» The task
In the entries below, how many lines contain the word "agent"? State the number and nothing more.

Saved entries:
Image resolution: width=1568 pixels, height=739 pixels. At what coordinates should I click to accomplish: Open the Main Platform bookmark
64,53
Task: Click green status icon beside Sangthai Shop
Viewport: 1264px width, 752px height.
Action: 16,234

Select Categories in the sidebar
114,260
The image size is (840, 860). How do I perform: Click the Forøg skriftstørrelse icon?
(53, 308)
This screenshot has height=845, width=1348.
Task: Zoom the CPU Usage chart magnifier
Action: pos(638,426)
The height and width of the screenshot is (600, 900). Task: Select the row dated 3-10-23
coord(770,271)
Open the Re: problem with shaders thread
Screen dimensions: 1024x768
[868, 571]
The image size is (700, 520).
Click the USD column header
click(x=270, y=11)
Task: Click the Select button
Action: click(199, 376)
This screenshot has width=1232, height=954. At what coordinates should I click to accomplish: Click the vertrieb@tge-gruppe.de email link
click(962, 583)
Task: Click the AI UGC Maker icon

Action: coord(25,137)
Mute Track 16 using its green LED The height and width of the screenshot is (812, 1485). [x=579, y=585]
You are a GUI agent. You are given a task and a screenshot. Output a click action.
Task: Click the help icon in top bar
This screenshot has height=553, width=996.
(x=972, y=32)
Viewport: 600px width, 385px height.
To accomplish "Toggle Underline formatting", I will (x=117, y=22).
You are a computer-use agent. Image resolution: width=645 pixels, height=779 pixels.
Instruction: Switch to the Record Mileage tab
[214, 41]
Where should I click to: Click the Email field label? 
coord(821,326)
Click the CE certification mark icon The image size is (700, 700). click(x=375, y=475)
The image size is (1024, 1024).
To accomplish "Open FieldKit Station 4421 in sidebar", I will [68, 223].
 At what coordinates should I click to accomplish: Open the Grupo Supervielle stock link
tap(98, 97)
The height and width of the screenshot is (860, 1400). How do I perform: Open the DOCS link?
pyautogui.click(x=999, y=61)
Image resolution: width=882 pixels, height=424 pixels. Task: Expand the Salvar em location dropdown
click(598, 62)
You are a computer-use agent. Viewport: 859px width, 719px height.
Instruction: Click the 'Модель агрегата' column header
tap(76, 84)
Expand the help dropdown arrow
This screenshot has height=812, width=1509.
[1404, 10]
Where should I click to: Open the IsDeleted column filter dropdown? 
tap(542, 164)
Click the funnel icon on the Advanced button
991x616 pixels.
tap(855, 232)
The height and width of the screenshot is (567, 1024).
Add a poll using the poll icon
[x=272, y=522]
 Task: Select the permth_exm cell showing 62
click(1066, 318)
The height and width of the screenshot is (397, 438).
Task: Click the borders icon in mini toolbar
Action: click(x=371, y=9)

» Written reply
3